+++ Listed records +++

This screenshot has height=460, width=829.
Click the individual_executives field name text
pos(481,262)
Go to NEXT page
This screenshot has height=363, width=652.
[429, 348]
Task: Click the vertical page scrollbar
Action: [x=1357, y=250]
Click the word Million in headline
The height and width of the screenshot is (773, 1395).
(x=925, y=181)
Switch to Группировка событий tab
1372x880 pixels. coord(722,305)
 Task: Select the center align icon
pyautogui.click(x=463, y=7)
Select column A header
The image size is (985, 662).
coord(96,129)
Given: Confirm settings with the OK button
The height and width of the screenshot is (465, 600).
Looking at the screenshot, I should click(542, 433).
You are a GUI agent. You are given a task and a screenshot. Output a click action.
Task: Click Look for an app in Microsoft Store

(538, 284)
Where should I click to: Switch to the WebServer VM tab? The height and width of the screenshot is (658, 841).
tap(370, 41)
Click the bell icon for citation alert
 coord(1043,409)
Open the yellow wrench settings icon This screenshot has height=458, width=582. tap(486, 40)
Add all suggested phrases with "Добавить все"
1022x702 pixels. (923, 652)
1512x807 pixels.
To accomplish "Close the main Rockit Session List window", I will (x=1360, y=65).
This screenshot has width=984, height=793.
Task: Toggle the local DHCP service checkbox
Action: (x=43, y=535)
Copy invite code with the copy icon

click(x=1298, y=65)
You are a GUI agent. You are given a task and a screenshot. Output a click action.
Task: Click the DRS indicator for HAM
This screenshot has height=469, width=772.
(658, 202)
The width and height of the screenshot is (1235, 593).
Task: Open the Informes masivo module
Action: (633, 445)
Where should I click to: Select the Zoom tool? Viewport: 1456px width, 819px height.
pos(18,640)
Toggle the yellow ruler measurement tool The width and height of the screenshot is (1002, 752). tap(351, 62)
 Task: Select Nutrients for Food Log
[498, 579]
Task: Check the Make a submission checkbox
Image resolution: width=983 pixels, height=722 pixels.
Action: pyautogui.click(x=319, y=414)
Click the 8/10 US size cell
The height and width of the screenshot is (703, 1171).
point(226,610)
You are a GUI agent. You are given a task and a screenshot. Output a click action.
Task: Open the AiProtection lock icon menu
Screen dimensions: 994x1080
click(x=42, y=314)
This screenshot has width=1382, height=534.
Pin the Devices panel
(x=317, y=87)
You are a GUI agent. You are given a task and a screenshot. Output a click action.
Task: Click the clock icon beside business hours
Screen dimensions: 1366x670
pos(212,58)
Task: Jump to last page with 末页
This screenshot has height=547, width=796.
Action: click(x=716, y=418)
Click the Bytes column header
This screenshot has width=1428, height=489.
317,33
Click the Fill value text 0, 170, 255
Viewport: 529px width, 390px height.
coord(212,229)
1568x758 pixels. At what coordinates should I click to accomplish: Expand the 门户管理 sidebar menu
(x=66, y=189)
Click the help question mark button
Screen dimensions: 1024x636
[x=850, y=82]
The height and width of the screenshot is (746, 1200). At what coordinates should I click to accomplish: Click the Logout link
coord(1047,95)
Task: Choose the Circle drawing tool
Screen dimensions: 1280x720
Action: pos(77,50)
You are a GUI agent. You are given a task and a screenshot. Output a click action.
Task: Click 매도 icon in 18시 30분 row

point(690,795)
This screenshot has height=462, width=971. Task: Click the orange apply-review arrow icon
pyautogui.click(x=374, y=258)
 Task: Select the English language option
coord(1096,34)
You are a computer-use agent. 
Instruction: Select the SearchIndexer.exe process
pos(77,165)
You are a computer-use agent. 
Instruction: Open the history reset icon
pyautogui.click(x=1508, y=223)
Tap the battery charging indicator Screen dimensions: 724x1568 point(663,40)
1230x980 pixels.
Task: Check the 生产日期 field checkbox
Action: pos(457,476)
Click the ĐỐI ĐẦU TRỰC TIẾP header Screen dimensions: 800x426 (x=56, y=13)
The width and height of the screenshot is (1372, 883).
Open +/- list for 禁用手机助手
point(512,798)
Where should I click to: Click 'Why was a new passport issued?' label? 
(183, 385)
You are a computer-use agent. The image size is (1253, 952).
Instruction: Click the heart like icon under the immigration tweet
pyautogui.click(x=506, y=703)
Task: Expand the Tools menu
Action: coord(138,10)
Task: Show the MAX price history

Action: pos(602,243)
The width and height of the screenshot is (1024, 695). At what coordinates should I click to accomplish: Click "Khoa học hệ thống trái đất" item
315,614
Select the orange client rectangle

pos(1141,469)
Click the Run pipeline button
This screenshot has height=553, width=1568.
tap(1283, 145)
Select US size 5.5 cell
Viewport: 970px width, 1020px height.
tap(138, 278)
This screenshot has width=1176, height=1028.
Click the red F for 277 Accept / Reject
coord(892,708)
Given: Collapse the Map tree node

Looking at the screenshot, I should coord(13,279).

+++

How to complete this task = Only one stretch of the records above is wanted: the lines between the one holding "Tap the battery" and the one holding "Click the ĐỐI", inclusive, reproduced exactly.

Response below =
Tap the battery charging indicator Screen dimensions: 724x1568 point(663,40)
1230x980 pixels.
Task: Check the 生产日期 field checkbox
Action: pos(457,476)
Click the ĐỐI ĐẦU TRỰC TIẾP header Screen dimensions: 800x426 (x=56, y=13)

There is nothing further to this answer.